Australian researchers have tested whether large language models can infer passwords from personal information — and found that, for now, they are almost entirely ineffectual. In a new study, the team at the Future Data Minds Research Lab demonstrated that popular open-source LLMs perform dramatically worse than classical password-cracking tools and remain far better suited to generating text and code than conducting real-world account breaches.
At the heart of the experiment lies an idea that has circulated for years: if AI can analyze text and “understand” context, then perhaps it could generate plausible passwords based on a person’s data — combining a name, date of birth, favorite sport, or hobby into a believable list of options. Were this reliable, it could become a dangerous asset in the hands of attackers.
To test the hypothesis, the researchers first built synthetic profiles of fictional users. Each profile contained structured attributes: name, birthdate, interests, hobbies, and more. Three models — TinyLLaMA, Falcon-RW-1B, and Flan-T5 — were then asked to generate lists of passwords that such a user might reasonably choose for their accounts.
The team evaluated accuracy using industry-standard metrics: Hit@1, Hit@5, and Hit@10 — measures of how often the correct password appears first, within the top five, or within the top ten model outputs. They tested performance both on plaintext passwords and their SHA-256 hashes. The results were unequivocal: across all scenarios, accuracy never exceeded 1.5% at Hit@10. In other words, even among the model’s ten “best guesses,” the correct password almost never appeared. By contrast, modern GPU-based cracking methods can breach many passwords in seconds using traditional techniques.

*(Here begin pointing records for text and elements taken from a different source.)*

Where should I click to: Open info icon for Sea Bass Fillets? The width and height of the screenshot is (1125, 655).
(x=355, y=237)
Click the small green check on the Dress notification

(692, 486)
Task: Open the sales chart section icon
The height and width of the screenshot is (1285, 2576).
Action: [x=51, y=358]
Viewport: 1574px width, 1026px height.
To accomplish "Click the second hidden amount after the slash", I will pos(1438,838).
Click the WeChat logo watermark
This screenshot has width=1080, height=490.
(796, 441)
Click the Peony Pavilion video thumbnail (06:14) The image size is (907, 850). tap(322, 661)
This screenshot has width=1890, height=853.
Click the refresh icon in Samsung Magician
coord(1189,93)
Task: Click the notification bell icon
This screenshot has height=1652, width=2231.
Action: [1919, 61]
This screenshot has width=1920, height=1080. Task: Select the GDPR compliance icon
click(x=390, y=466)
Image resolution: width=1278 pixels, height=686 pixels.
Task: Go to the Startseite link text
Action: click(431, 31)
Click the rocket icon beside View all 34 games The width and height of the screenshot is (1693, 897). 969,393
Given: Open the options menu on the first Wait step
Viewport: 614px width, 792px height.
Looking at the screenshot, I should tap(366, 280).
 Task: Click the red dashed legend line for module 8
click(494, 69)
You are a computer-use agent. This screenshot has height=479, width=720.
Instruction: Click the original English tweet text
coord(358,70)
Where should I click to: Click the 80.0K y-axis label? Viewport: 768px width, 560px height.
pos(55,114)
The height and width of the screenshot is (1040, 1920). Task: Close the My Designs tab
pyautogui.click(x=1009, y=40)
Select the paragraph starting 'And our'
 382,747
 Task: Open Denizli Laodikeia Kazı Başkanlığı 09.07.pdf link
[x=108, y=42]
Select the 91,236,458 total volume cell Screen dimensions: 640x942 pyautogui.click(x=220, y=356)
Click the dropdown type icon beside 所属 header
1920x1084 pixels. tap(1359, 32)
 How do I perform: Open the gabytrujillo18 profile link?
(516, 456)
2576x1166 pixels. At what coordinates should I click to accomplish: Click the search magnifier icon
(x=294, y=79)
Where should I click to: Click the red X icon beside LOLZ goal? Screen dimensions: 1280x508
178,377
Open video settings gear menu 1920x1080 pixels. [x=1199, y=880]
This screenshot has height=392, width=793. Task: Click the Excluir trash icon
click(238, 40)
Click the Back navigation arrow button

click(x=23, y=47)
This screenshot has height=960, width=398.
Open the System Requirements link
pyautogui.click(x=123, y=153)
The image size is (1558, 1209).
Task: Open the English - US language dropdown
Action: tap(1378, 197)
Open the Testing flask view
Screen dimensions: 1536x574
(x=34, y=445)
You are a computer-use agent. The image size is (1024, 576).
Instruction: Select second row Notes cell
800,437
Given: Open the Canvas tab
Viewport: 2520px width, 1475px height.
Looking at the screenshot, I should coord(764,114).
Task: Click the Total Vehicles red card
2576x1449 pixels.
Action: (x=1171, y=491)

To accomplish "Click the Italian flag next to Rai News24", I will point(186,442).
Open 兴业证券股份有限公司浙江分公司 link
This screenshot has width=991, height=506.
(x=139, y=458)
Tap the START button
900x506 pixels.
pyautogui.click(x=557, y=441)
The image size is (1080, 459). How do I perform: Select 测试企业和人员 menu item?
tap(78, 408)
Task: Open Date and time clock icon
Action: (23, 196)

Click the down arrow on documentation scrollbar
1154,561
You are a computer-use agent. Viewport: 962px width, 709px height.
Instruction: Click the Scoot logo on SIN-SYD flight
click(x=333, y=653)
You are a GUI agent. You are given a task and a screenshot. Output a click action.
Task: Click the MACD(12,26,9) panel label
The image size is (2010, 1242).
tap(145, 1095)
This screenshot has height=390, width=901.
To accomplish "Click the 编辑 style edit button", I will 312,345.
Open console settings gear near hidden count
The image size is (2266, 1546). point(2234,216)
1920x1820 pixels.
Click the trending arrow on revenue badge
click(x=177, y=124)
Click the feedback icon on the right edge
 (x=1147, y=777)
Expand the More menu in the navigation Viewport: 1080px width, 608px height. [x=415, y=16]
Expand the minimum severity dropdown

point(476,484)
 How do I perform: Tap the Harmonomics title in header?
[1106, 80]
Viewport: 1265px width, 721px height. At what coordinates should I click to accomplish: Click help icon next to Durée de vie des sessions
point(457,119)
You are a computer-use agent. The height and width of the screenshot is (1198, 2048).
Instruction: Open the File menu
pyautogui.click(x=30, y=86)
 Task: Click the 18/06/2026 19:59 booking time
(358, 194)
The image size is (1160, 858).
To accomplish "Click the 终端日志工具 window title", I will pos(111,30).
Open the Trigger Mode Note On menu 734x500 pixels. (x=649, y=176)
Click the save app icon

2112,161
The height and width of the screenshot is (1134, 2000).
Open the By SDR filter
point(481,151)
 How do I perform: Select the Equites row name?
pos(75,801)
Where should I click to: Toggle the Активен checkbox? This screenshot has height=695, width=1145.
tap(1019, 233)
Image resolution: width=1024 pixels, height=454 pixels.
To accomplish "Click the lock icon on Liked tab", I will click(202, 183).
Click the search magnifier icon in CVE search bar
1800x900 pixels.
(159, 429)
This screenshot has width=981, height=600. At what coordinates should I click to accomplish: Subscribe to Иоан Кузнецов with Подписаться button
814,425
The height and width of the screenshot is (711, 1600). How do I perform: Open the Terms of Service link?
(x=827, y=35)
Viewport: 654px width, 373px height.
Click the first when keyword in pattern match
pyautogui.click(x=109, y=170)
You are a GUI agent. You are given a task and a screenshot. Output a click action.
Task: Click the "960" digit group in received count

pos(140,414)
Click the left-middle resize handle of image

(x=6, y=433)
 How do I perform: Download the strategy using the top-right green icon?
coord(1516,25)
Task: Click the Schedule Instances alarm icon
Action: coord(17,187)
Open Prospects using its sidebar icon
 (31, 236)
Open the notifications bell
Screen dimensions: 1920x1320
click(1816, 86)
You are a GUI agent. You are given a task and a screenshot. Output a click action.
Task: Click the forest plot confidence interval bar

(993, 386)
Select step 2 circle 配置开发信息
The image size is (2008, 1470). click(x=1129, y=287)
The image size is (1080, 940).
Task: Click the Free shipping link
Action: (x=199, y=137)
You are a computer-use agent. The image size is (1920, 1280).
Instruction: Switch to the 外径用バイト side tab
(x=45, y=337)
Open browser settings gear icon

To establish a baseline, the researchers also ran classical cracking tools — rule-based and combinatorial methods widely used in specialized utilities. These conventional approaches delivered dramatically higher success rates, outperforming LLMs across every major indicator. The conclusion is straightforward: established, purpose-built algorithms remain vastly superior at password guessing than today’s fashionable general-purpose models.
The authors also sought to understand the reasons behind this gap. Their analysis suggests that modern LLMs struggle to generalize learned password patterns to new, concrete contexts and are poor at explicitly “recalling” specific examples from their training data. Effective password inference would require specialized fine-tuning on real password leaks and targeted optimization — capabilities these general models currently lack.
In the end, the researchers draw a critical cybersecurity conclusion: in their present form, LLMs are not effective password-guessing tools and pose little meaningful threat to account security in this narrow domain. At the same time, the study opens avenues for further research — from safer approaches to password modeling to systems that improve account protection by better understanding attack strategies and preventing unauthorized access to sensitive data.
The authors emphasize that their experiment examined only three models and does not claim to represent the entire landscape of LLMs. Yet even now it reveals a significant limitation of these systems in adversarial scenarios. Future studies may enlarge the pool of tested models and develop new defensive methods grounded in understanding what AI still performs poorly — especially when it comes to your passwords.